I decided to use NCEP forecast upper level (Fig. 1) and surface (Fig. 2) maps for Jan. 7, 2017 (eight days into the future) just because the patterns on these maps would be the easiest to explain. There are three important observations that I’d like to share.
First, the jet stream (a long, thin ribbon of high altitude, high speed moving air), shown by shades of blue, extends in a more-or-less continuous band around the globe. However,
there are times when the jet stream exhibits a more broken pattern. In general, the jet stream separates colder air on its polar side from warmer air on its Equatorward side.
Second, the jet stream exhibits dips (troughs or low-pressure areas – shown by orange lines in Fig. 1) toward the Equator and bulges (ridges or high-pressure areas) toward the pole. Associated with these upper level features are matching surface features (typically displaced slightly to the east of their upper level counterpart).

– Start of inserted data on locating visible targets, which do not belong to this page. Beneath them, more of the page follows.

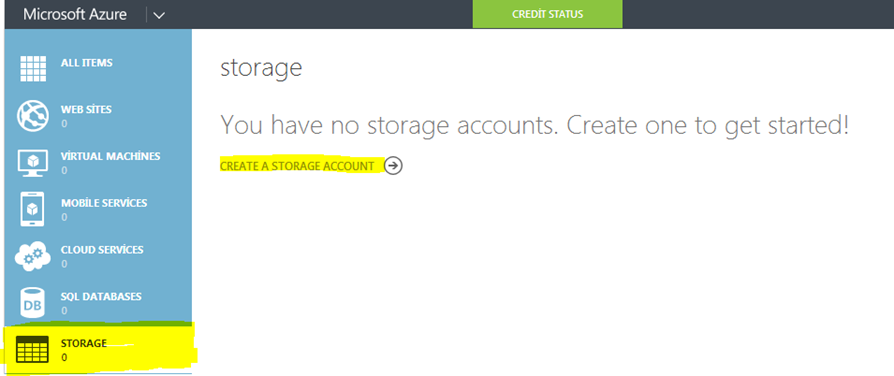This screenshot has height=376, width=894.
Task: Click the arrow circle next to Create a Storage Account
Action: (x=393, y=165)
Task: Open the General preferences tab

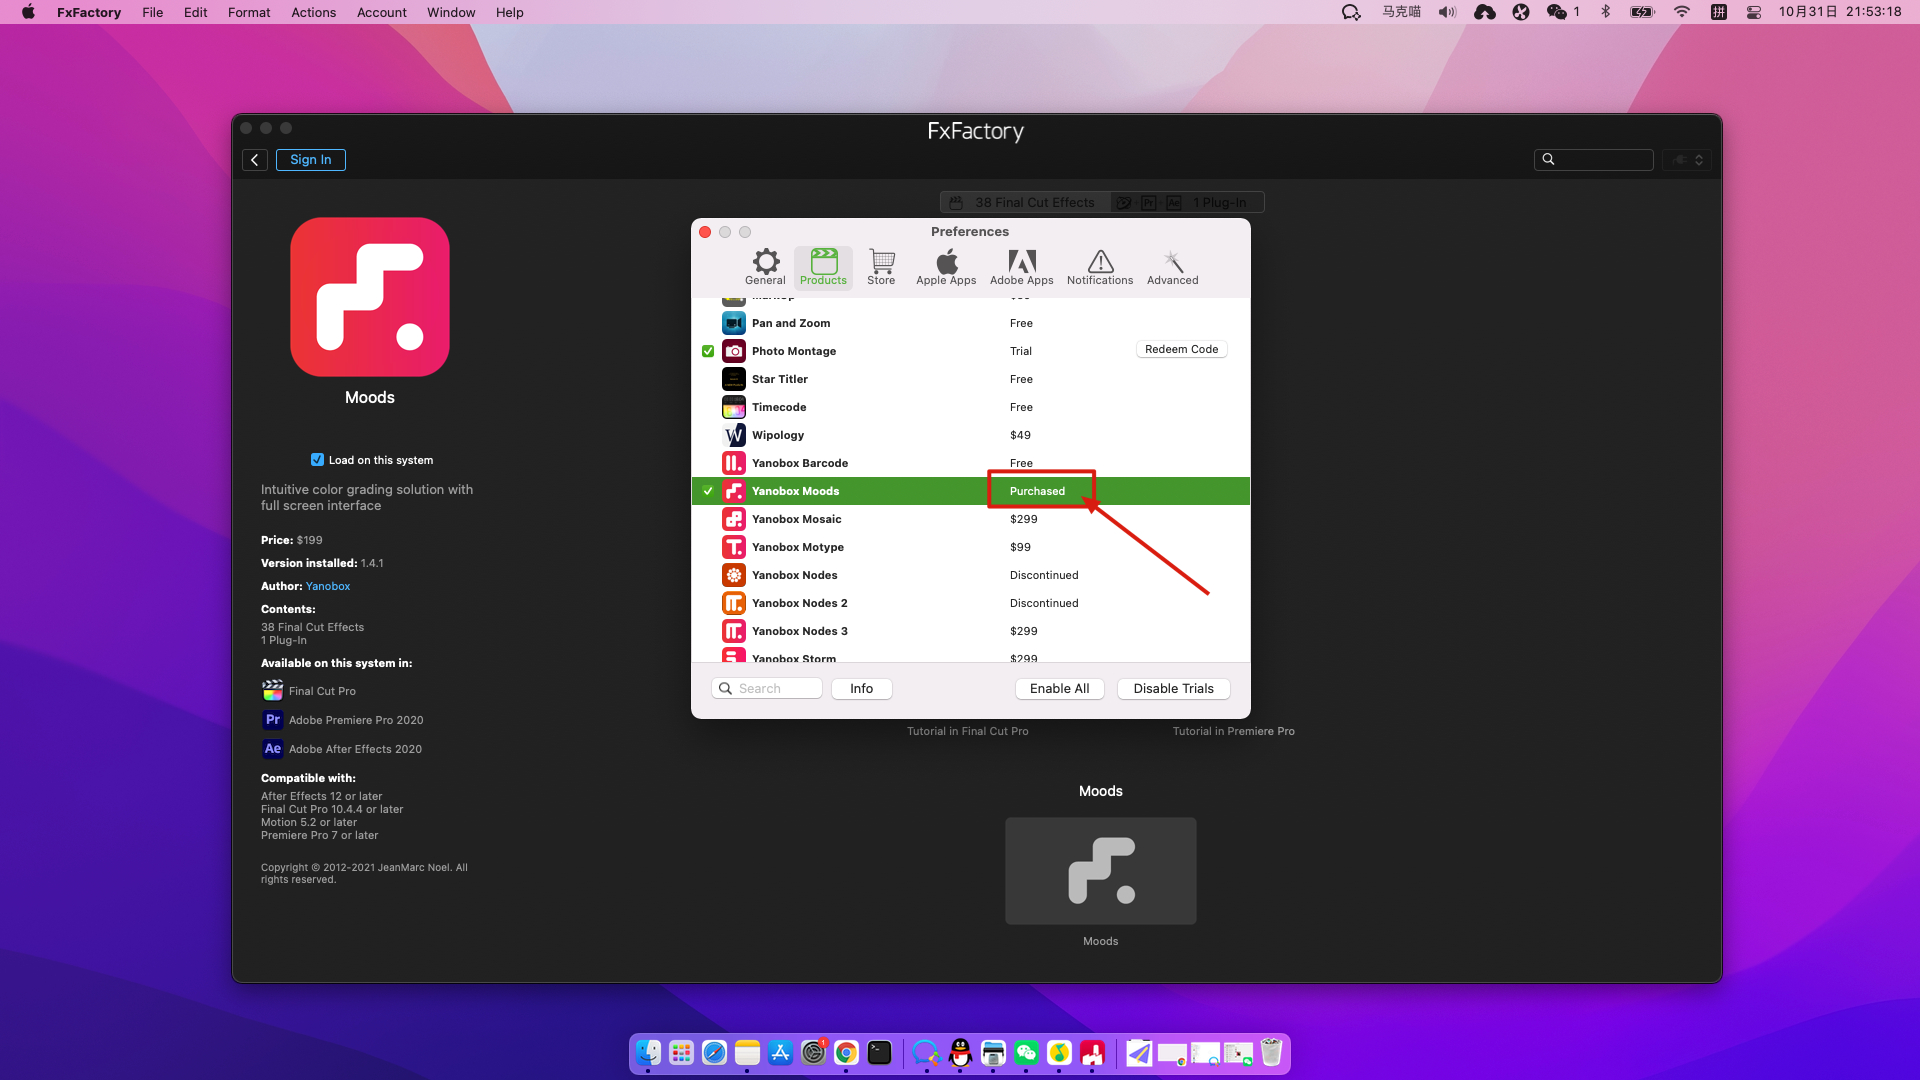Action: click(765, 266)
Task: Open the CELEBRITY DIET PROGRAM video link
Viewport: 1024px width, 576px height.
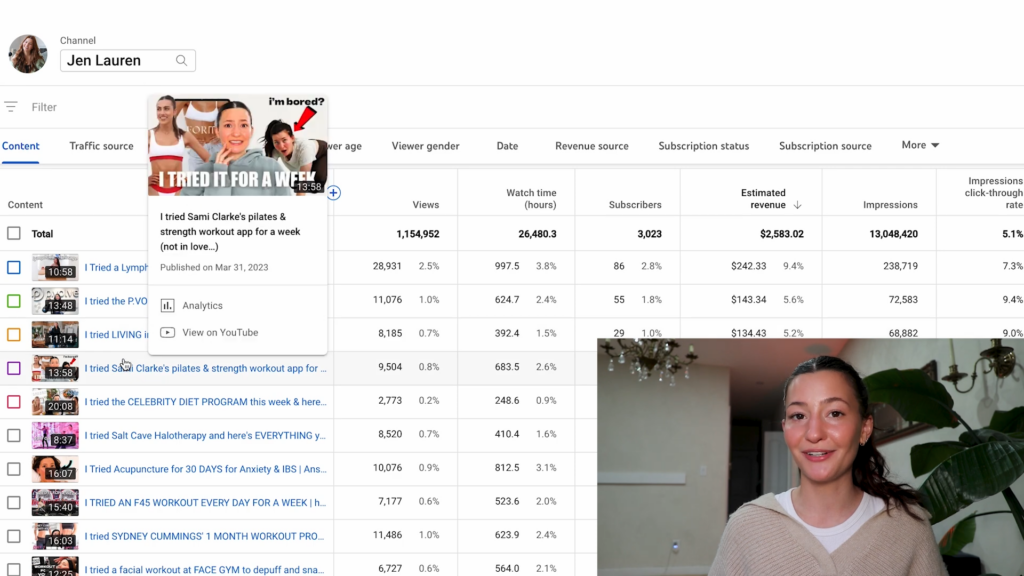Action: point(205,402)
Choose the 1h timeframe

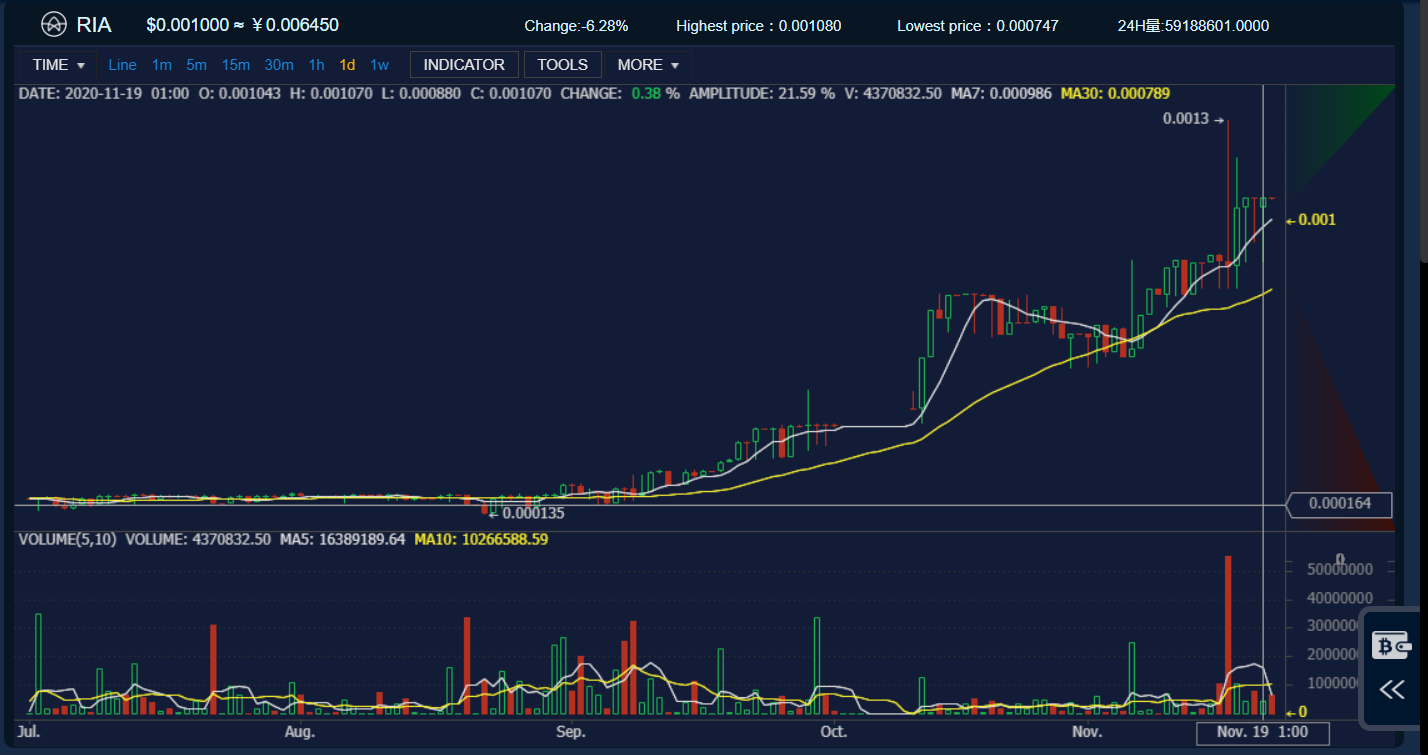[316, 65]
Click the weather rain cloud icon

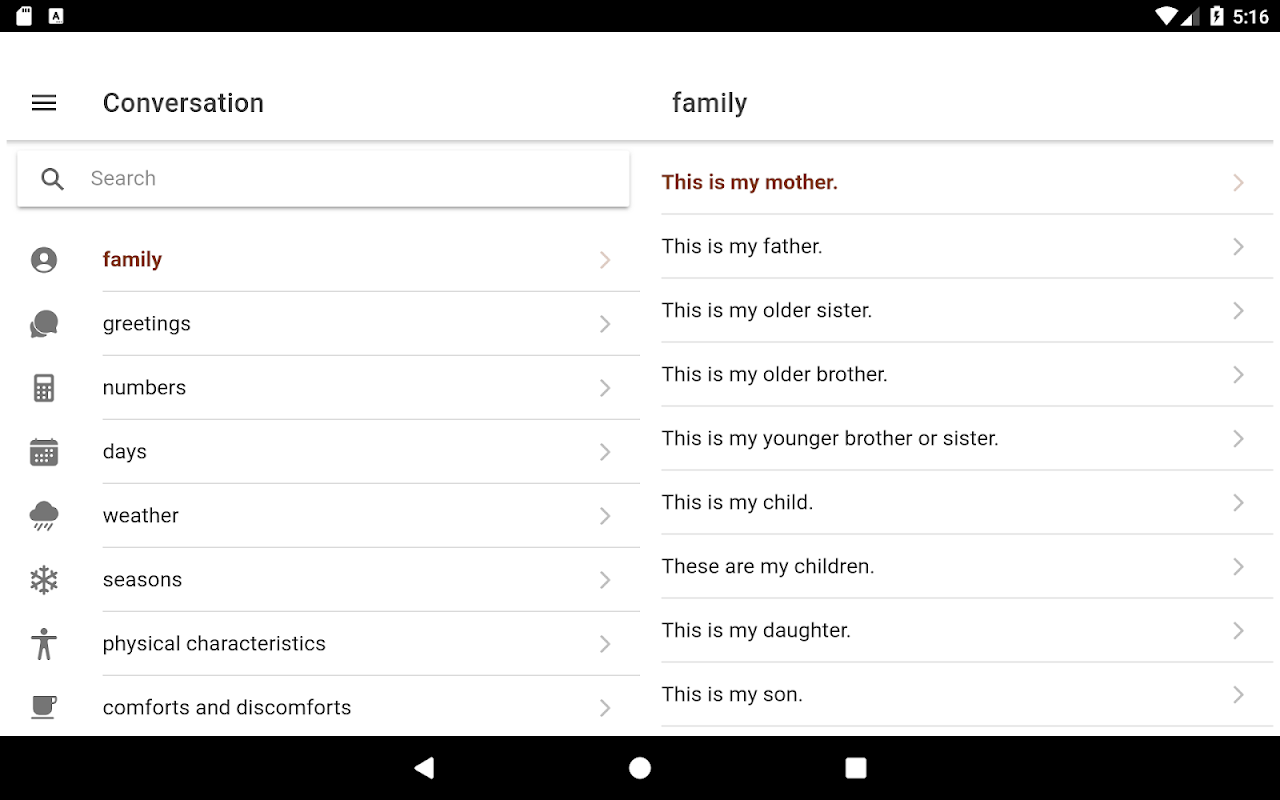click(x=44, y=516)
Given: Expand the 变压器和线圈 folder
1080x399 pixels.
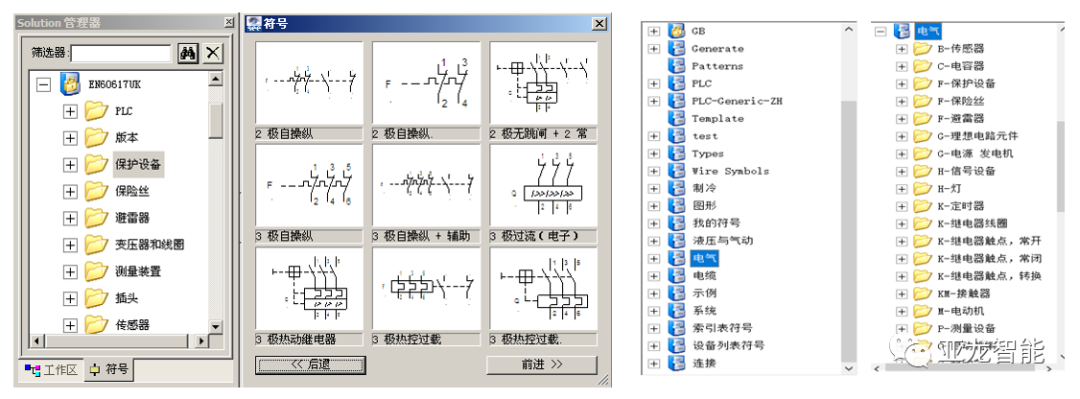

Most of the upper level troughiness and most of the surface low-pressure systems lie within the 45 to 60 degree North latitude band. This is slightly south of the climatologically-preferred latitude.
Third, the “polar vortex” is not a single upper level low-pressure system, but rather a large zone (covering much of the high latitude region) with many low-pressure systems within it. These low-pressure systems rotate in a counterclockwise sense (west to east) around the overall “vortex” center. Here, one larger lobe of the “vortex” covers much of Canada.
The troughs noted under item two above actually appear like spokes on a wheel, as they, too, rotate around the main polar vortex circulation center.
Given this “polar vortex” and jet stream pattern, northern states will continue to be ruled by cold air, while southern states will enjoy well-above average temperature readings. In between, warm and cold air will battle for control, with a much more changeable weather pattern.
NCEP’s eight- to fourteen-day forecast (Fig. 3) shows this overall pattern. The only exception is that below average readings should trend further southward thanks to more troughiness in the west, an expected slight jet stream dip southward, and the further southward displacement of cold surface air.
Finally, the storm track suggests that the Northeast will be the recipient of the most stormy weather action. Based on details of longer range model forecasts (not shown), more meteorological “bombs” (very rapid low-pressure deepening) are coming.